Der Stromhunger ist enorm. Getrieben durch den Aufstieg der künstlichen Intelligenz, die erst durch große Rechenkapazität möglich wurde, und die enormen Datenmengen, die in Cloud-Speichern ortsunabhängig abgelegt und bewegt werden, wird der Energiebedarf weiter steigen.

(...)

Was sind Small Modular Reactors (SMRs)?

Die Idee, kleinere Reaktoren mit einer Leistung von bis zu 300 Megawatt (MW) zu entwickeln, ist nicht völlig neu, sondern geht auf Entwürfe aus den 1950er- und 1960er-Jahren zurück. Damals wurden auch Testanlagen gebaut. Mit dem Siegeszug der großen Leichtwasserreaktoren, die 1000 MW und mehr liefern, verschwanden die Pläne aber allesamt in der Schublade.

(...)

Quelle: deutschlandfunk.de - Wie das Internet den Ausbau der Atomkraft antreibt


In dem Artikel wird auch erklärt was Vor- und Nachteile von SMRs sind.

Sie sehen also: Die Zukunft der KI geht wieder Hand in Hand mit Atomkraftwerke! Wenn auch teilweise mit den sogenannten SMRs, aber dennoch. Die Windparks werden es wohl nicht schaffen diese gigantischen stromfressenden Rechenzentren für KI und all der ganzen wahnwitzigen Digitalisierung mit genügend Strom zu versorgen.

Tja.



Ok, aber nun zurück zum Thema "Rechenzentren".


Der Ausbau der Rechenzentren geht tatsächlich mit großen Schritten voran!

Hier mal ein Beispiel:

Die Schwarz-Gruppe lässt einen riesiges Rechenzentrum bauen.
Mit 100.000 KI-Chips will die Schwarz-Gruppe nicht nur eigene Daten verarbeiten, sondern vor allem Cloud-Dienste für externe Kunden anbieten.

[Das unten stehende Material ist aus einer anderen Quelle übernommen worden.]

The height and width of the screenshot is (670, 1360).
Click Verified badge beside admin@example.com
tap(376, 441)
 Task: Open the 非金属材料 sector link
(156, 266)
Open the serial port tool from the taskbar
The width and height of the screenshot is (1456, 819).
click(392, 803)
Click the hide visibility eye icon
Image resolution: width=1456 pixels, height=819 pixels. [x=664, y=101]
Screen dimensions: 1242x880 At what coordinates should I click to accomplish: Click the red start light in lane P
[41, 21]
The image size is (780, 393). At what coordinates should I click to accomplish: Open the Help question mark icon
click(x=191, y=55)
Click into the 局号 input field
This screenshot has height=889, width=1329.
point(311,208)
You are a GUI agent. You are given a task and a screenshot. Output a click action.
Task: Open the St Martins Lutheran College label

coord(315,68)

Dafür investiert der Discounter-Konzern elf Milliarden Euro im brandenburgischen Lübbenau


Hier ein Artikel dazu von der tagesschau vom 17.11.2025

Zitat:
* Schwarz-Gruppe baut in Lübbenau ein riesiges Rechenzentrum

* laut Konzern mit elf Milliarden Euro größte Einzelinvestition seiner Geschichte

* zehntausende KI-Chips sollen dort Daten verarbeiten und Cloud-Dienste anbieten

* Standort nutzt alte Kraftwerks-Infrastruktur, läuft künftig mit Ökostrom und soll ab 2027 schrittweise in Betrieb gehen


Der Konzern Schwarz-Gruppe, zu dem sowohl Lidl als auch Kaufland gehören, investiert elf Milliarden Euro in ein neues Rechenzentrum in Lübbenau (Oberspreewald‑Lausitz).
Es handele sich um die größte Einzelinvestition in der Unternehmensgeschichte, sagte Christian Müller, Co-Vorstandschef von Schwarz Digits - der Digital-Sparte des Konzerns - beim Spatenstich am Montagvormittag auf der Baustelle in Lübbenau.

(...)

Quelle: Schwarz-Gruppe baut riesiges Rechenzentrum



Und hier noch ein Artikel von www.dabonline.de von 2019.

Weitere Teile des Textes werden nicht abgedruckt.